**EXTRAIT DU DOCUMENT**

# # # #

Traditions Bressanes
Commerces et Métiers d’autrefois… 26 janvier
Après
avoir évoqué à plusieurs reprises dans différents articles certains métiers
d’autrefois, essayons de nous rappeler les divers artisans et commerçants rythmant
nos bourgs il y a près de 70 ou 80 ans…
Si aujourd’hui, habitants, municipalités,
communautés de communes ou autres se débattent pour maintenir un bureau de poste
ou créer un point de vente multiservices, autrefois les boutiques et ateliers
d’artisans foisonnaient. Pour exemple, ces cafés ou bistros de pays, déjà évoqués
lorsque nous parlions des conscrits ou des fêtes patronales : dans la Grand-rue
de Sainte-Croix, on ne comptait pas moins de cinq auberges, sans parler de ceux
se trouvant dans les écarts (à la Gare, au Triangle…).
Dans cette même commune,
essayons d’énumérer, dans cet article et les suivants, les différentes échoppes
susceptibles de croiser les chemins du voyageur ou du Bressan.
Ces lieux,
où l’on allait avant tout pour se procurer quelconque marchandise, constituaient
également un endroit de sociabilité évidente. Pour les gens des hameaux, venir
au bourg consistait en une visite hebdomadaire (parfois plus, parfois moins
selon les familles et la distance à parcourir) au cours de laquelle on se tenait
au courant des dernières nouvelles.
Cependant, une distinction, voire un
différend, existait entre « gens du bourg » et « gens des écarts » et se faisait
sentir avant tout entre enfants à l’école mais quelquefois aussi à l’âge adulte
puisque bien souvent les hameaux étaient peuplés par les paysans et les bourgs
par les commerçants. Dans certaines communes, une différence quant aux modes
de pensée apparaissait également : certains allant fidèlement à l’église et
d’autres moins, certains dits « blancs » et d’autres « rosés » voire « rouges
»…
Mais malgré ces divergences, il était bien rare qu’elles gâchent à ce
point la vie villageoise, au mieux elle faisait rire ou sourire et les uns comme
les autres avaient toujours besoin de l’entraide de chacun pour vivre.

# # # #

**TÂCHE COURTE**
Recopiez le texte sur les commerces d'autrefois en partant de « Dans cette même » et en allant jusqu'à « des dernières nouvelles. », en substituant « mensuelle » à « hebdomadaire ».

**LIGNES DE DONNÉES**
# # # #

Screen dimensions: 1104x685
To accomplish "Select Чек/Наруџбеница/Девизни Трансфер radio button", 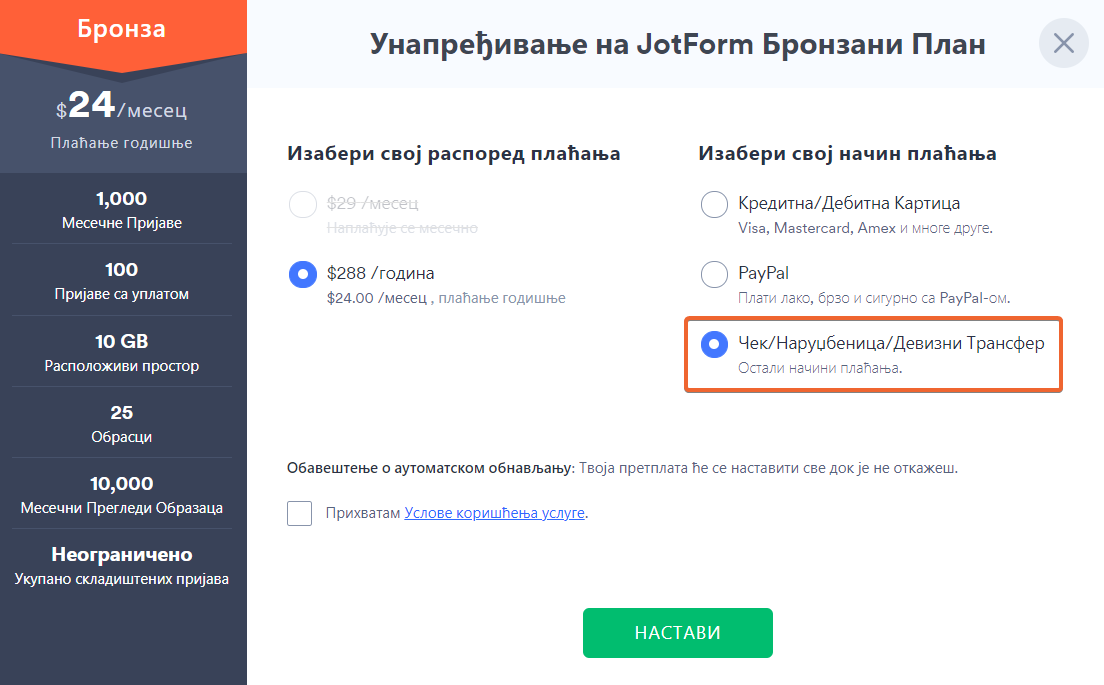I will point(714,344).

# # # #

**SOLUTION DE L'EXERCICE**
Dans cette même commune,
essayons d’énumérer, dans cet article et les suivants, les différentes échoppes
susceptibles de croiser les chemins du voyageur ou du Bressan.
Ces lieux,
où l’on allait avant tout pour se procurer quelconque marchandise, constituaient
également un endroit de sociabilité évidente. Pour les gens des hameaux, venir
au bourg consistait en une visite mensuelle (parfois plus, parfois moins
selon les familles et la distance à parcourir) au cours de laquelle on se tenait
au courant des dernières nouvelles.